# Meine Bilder sind voller Schlieren!?



## manumerten (21. Juli 2006)

Hallo liebe tutorials.de User
Ich bin seit einigen Stunden zurück aus dem Urlaub.
Mit voller Freude wollte ich die Urlaubsbilder auf den PC ziehen, doch als ich das 2.Bild angeguckt hab hab ich mich gefragt, wieso ist das so?
Ich habe blaue und gelbe Schlieren in der Windows Bildvorschau
--> Siehe Bild <--

Ich habe keine Ahnung wie das passiert sein könnte. die Klimaanlage vom Auto (Rucksack mit Cam war diretk davor) kann das wohl nicht gewesen sein...
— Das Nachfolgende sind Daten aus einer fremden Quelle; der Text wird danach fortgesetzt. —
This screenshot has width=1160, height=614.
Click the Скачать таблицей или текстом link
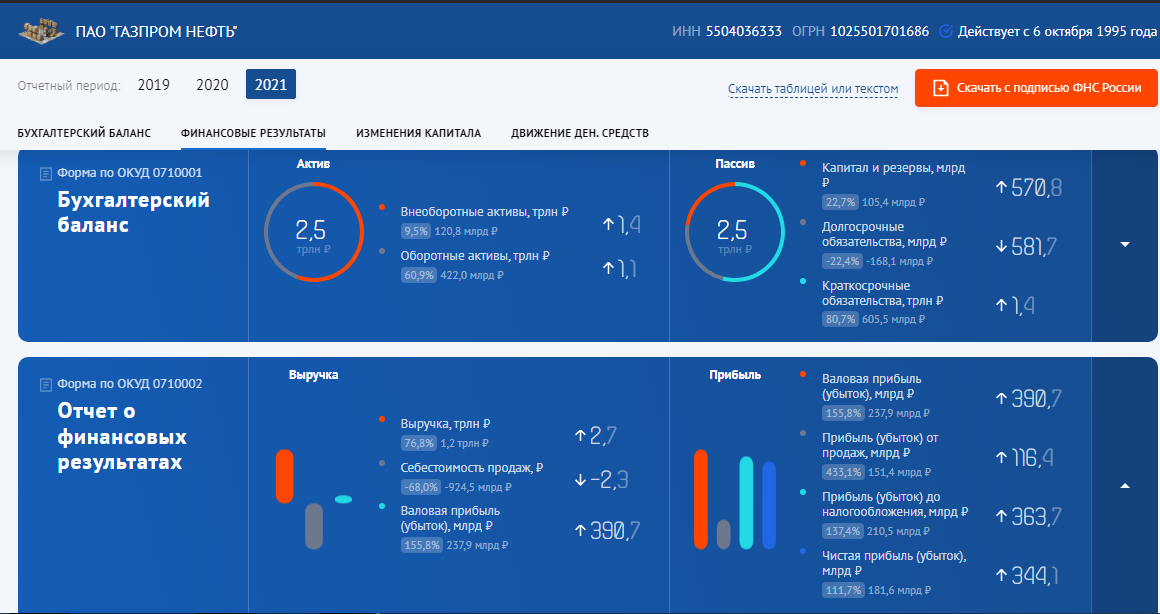[x=813, y=89]
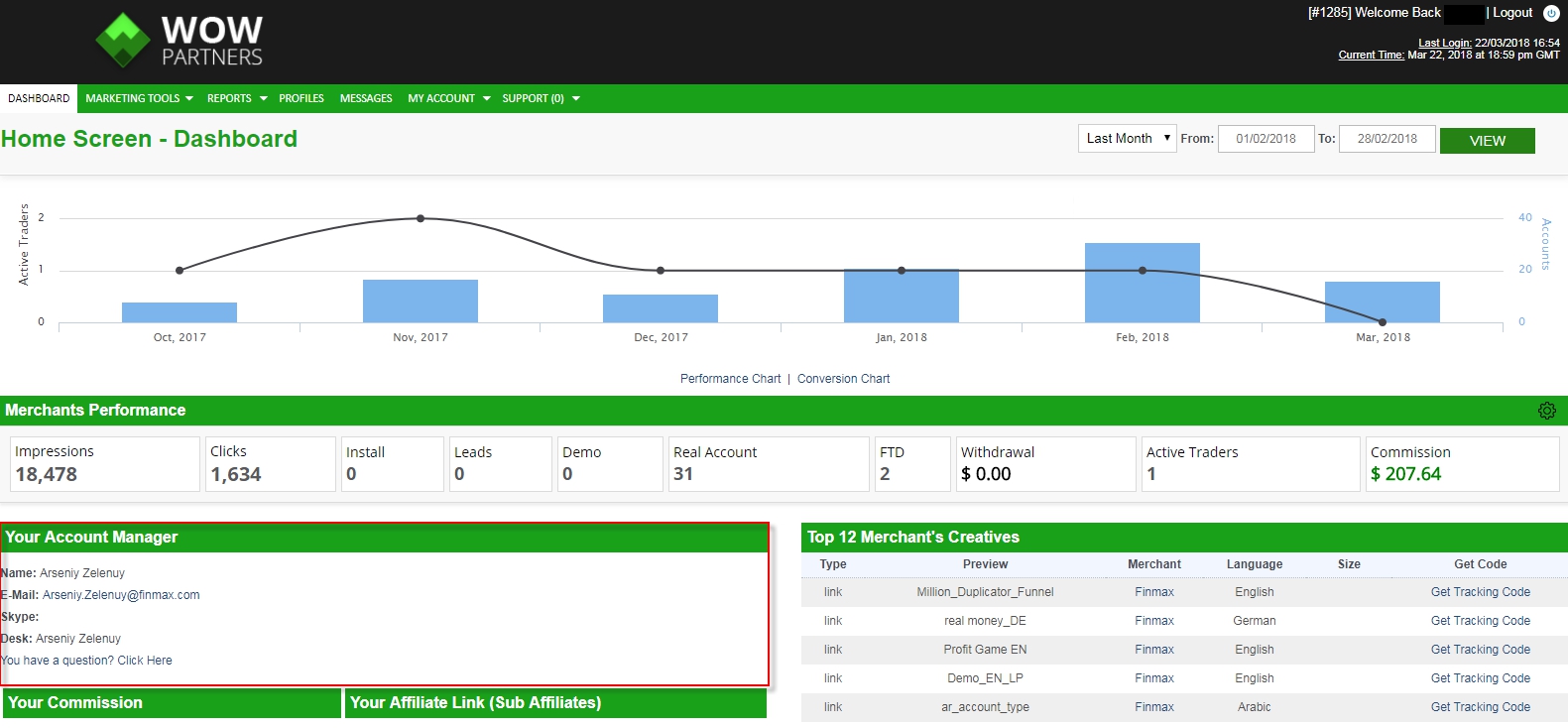Click the Logout link

[x=1512, y=13]
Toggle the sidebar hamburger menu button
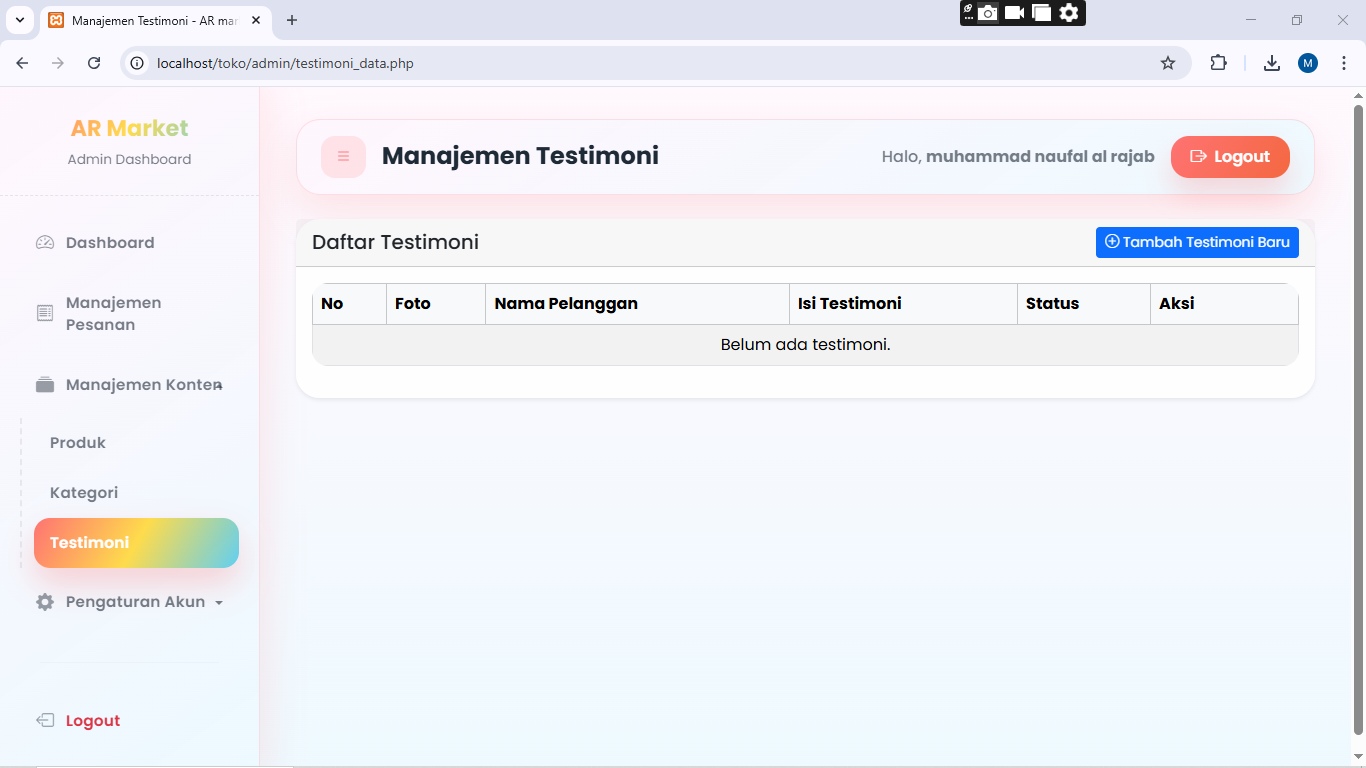The image size is (1366, 768). point(343,157)
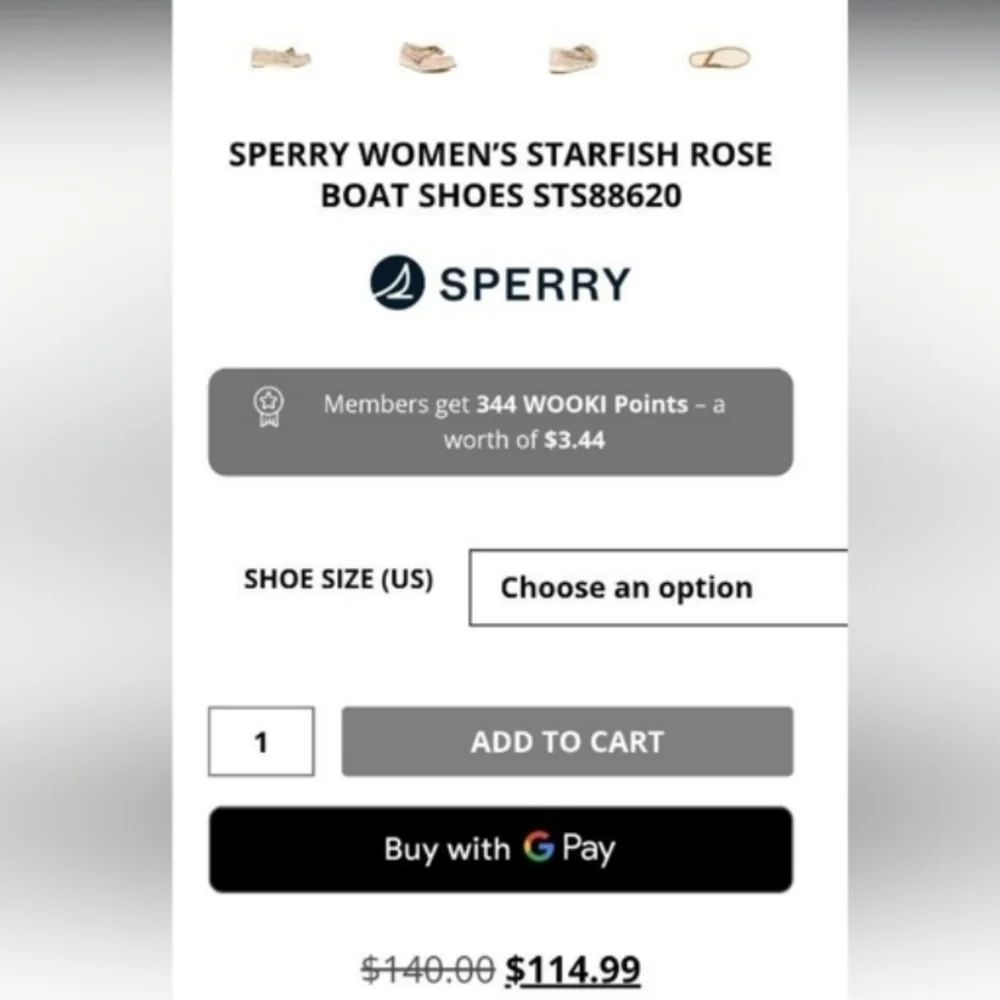Click the Buy with G Pay button

click(500, 849)
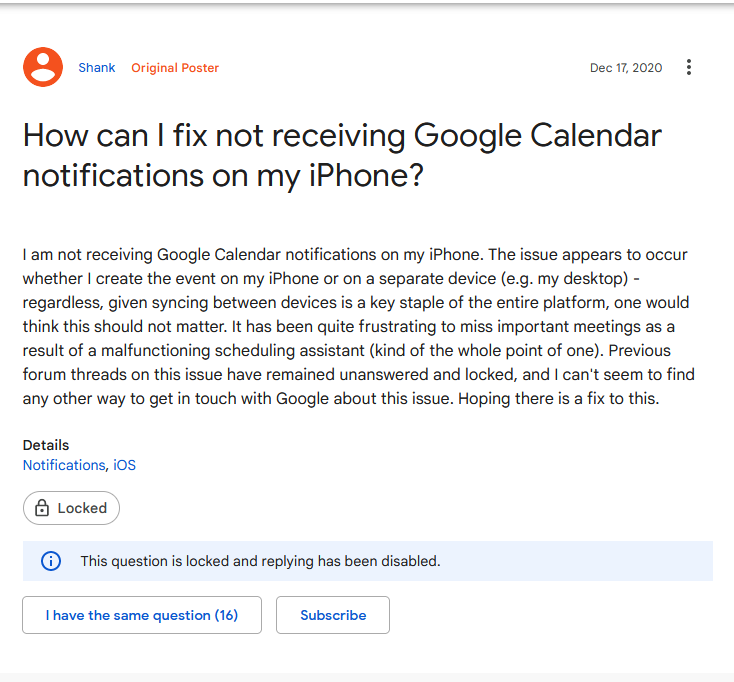This screenshot has width=734, height=682.
Task: Click the blue info icon in the banner
Action: pyautogui.click(x=51, y=561)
Das öffnen mit anderen Programmen wie Photoshop oder Microsoftt Photo Editor hat auch nichts gebracht...
Ich wurde auch bereits stutzig, als nach dem 1.Bild (diese funktioniert übrigens) eine Fehlermeldung kam, an welche ich mich allerdings nicht mehr errinnere, nur weiß ich, dass ich sie noch nie hatte 

Also bitte helft mir 
Ich möchte meine Urlaubsbilder sehen =)

mfg manumerten


----------



## sento0815 (21. Juli 2006)

Hast du dir Bilder von dieser Kamera schon einmal auf diesem Pc sehen können ?
Sieht mir nach Grafikfehlern aus, also denke das das mit deiner Grafikkarte zu tun hat!
zb: zuwenig Grafikspeicher für dein Bild und deine Karte hat nach der hälfte aufbauen keine lust mehr .
Du müsstest aber schon arg wenig Grafikspeicher haben... 
So bei 32 mb denke ich streikt ne karte bei Bildern mit ner auflösung von ca 5 megapixeln.


----------



## sento0815 (21. Juli 2006)

Habe jetzt des öfteren gelesen es soll an der speicherkarte deiner kamera liegen 
ZB: 





> Mangelnde Kompatibilität, 3. Februar 2006
> Diese SD-Speicherkarte bekam ich zu meiner geschenkten CASIO Exilim EX-S 500 dazu und war der Hoffnung, dass sich diese Speicherkarte perfekt für die Kamera eignet.  nachdem ich einige normale Fotos machte, konnte ich einzelne Fotos nicht im Display der Kamera vergrössern (Anzeige: Dieses Format wird nicht unterstützt), bei anderen funktionierte es wiederum. Nach Übertragung der Fotos auf den heimischen PC hatte ich genau bei diesen, schon nicht im Display vergrösserbaren Fotos Probleme: Sie wurden weder in der Windows-Bildvorschau noch in Photoshop angezeigt. Der Import in Corel funktionierte zwar, doch war dort auch das Problem erkennbar: Die fehlerhaften Fotos wurden nicht vollständig gespeichert und hatten am unteren Rand monochrome Streifen. Eine Anfrage an den *****-Support bestätigte die Vermutung, dass diese Karte Kompatibilitätsprobleme hätte - mir wurde stattdessen eine San Disk-Karte empfohlen. Nach Rückgabe der Extremememory und Tausch gegen besagte SanDisk-Karte läuft alles problemlos. Daher kann ich diese SD-Karte von Extremememory für diesen Einsatzzweck nicht weiterempfehlen.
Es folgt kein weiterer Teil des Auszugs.